Doping in Russian sport — My own storyInternational Association of Athletics Federation (IAAF) refused all but 1 application of Russian track and field athletes to compete in 2016 Rio Olympic games. The only permission was granted to the long jumper Darya Klishina.

In response, the Russian pole vaulting champion Yelena Isinbayeva and the minister of sport Vitaly Mutko called to disband IAAF, as they believe the organization is ineffective. The athletes stated they would be filing a lawsuit to the Court of Arbitration for sport, RT.com reported.

136 athletes applied requesting a permission to compete individually after IAAF confirmed its suspension of the Russian team due to “state sponsored” doping allegations. Rio games start on 5 August 2016.

Is it true that Russia has a serious doping problem?

While I never have competed on a professional level in Russia, I had quite a few friends who were earning money by playing sports.

My close friend at university was a girl who used to run for the athletics team of Tatarstan, one of many autonomous republics in Russia. She was a mid-distance runner and did pretty well. When I asked her why she didn’t want to make a career of it, she told me she didn’t want to grow a beard, as many other girls who were pushed to take steroids to be able to compete professionally. According to her, taking hormones to enhance performance wasn’t optional: Everybody had to do it.

Some of my other friends were playing for the local hockey team, which was part of the highest league in the country. Russian hockey is pretty good, you know. The guys were taking steroids and drugs constantly, some of them were complaining of erectile dysfunction in their early twenties.

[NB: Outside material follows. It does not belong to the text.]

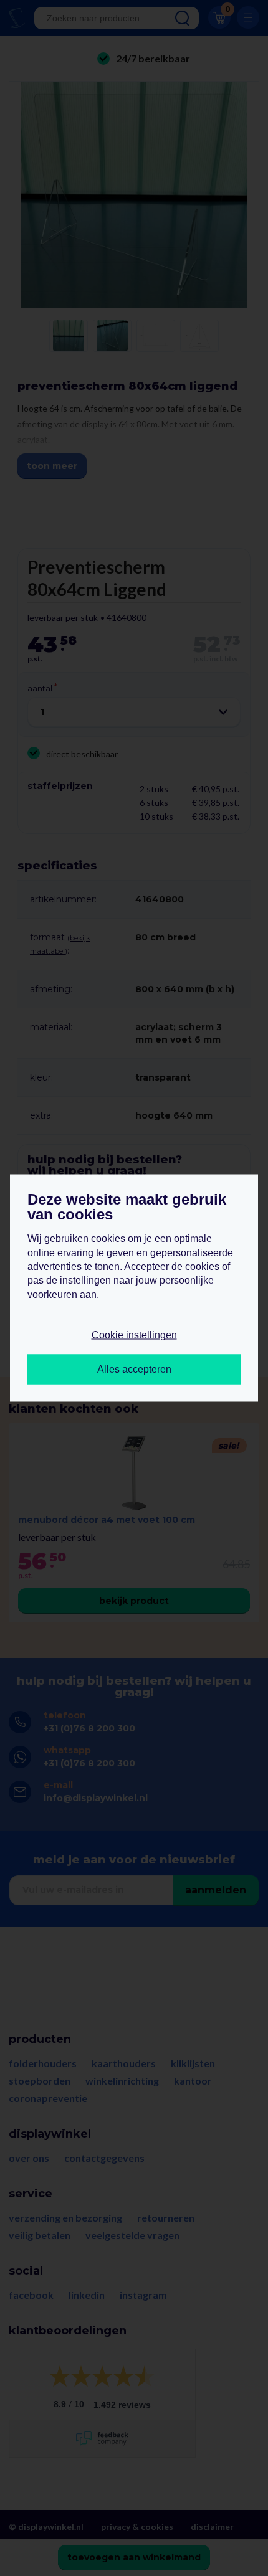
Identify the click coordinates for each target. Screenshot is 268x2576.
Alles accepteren (134, 1368)
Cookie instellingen (134, 1335)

The comments that came from Russian girls and guys in response to my recent article about the possibility that Russia will boycott Rio’s Olympics show once again what is the predominant view in the country: “Everyone is doing it [doping] but only Russia was singled out.”

It is this widespread culture of using performance enhancement substances and the unified approval of such things that made IAAF to ban Russia in the first place. The realistic local commentators are right, nothing has changed. It’s just an attempt at covering it up without the genuine desire to change the culture. If there was a desire to change the culture, then there would be a different mood and ideology in the media, and not this “we have been treated unfairly” denial.

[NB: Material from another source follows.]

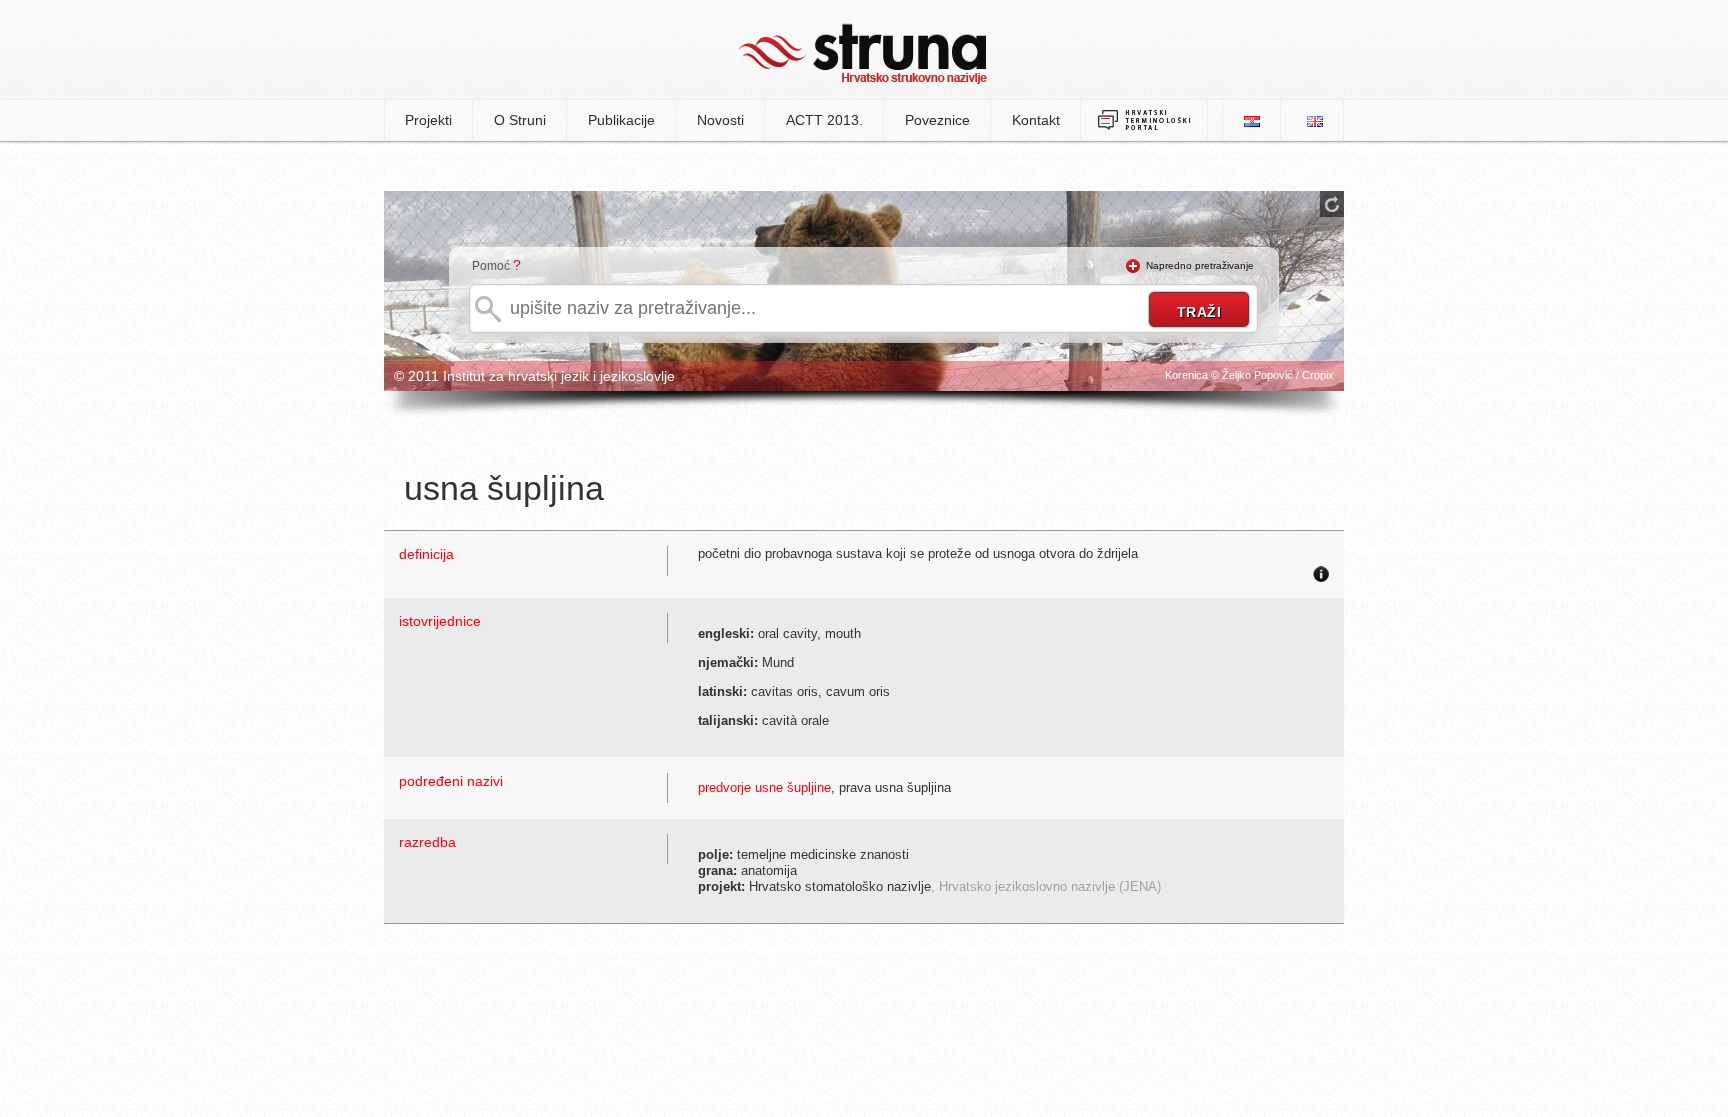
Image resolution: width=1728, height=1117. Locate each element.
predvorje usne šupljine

It’s quite embarrassing for me as a Russian to watch this farce when I know the facts behind it. I believe that the Russian sportsmen that claim to be “clean” simply haven’t been caught on doping. I have little doubt every Russian athlete took performance enhancing drugs at some point of their training career. It’s considered not only OK but required to get results.

In the lower levels of athletics drugs were given by trainers without informing athletes what they were actually taking. Just like this, “Here, it’s your supplements.” At least this is what my friends, professional sportsmen of 1980-1990s told me.

Doping in Russian sport — My own story

In Russia, taking steroids used to be commonly considered not only acceptable but required to get results.

Did it change in the last 15 years? For some reason it seems that after the doping scandal Russian authorities concentrate on not being caught rather than cleaning up.

This ideology of pushing problems away from sight and trying to find someone to blame rather than correcting the system is what driving many Russian women to seek partners abroad. While they are adamant in their public proclamations, “Russia is the greatest country in the world”, they know the reality and facts behind the facade. No one of them would admit they want to live differently but they actually do.